[OBJECTIVE] Format the rows from the line containing "The height and width of the screenshot is (468, 1568)." through the line containing "Open Job Schedule View Permission dropdown", inclusive, as a JSON list of strings with one string per line, skipping blank lines.

[EXTRACTED ENTRIES]
- - -
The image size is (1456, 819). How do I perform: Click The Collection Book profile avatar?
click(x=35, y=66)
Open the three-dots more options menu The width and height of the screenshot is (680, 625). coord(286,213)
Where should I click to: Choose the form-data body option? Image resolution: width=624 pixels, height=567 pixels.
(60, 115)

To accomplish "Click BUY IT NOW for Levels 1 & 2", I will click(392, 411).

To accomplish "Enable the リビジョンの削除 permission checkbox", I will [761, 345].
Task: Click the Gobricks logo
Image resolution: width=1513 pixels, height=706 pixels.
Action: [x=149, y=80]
- - -
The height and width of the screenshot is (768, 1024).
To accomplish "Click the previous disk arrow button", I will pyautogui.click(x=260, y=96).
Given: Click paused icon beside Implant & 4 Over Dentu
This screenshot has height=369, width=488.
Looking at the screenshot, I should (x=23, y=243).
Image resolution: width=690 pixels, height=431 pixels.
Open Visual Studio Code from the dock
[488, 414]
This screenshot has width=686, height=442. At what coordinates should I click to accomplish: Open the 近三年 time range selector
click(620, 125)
- - -
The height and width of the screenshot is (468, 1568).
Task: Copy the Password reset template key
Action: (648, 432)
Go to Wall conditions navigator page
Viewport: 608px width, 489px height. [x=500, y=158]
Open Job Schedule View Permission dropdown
- - -
[THE ANSWER]
[
  "The height and width of the screenshot is (468, 1568).",
  "Task: Copy the Password reset template key",
  "Action: (648, 432)",
  "Go to Wall conditions navigator page",
  "Viewport: 608px width, 489px height. [x=500, y=158]",
  "Open Job Schedule View Permission dropdown"
]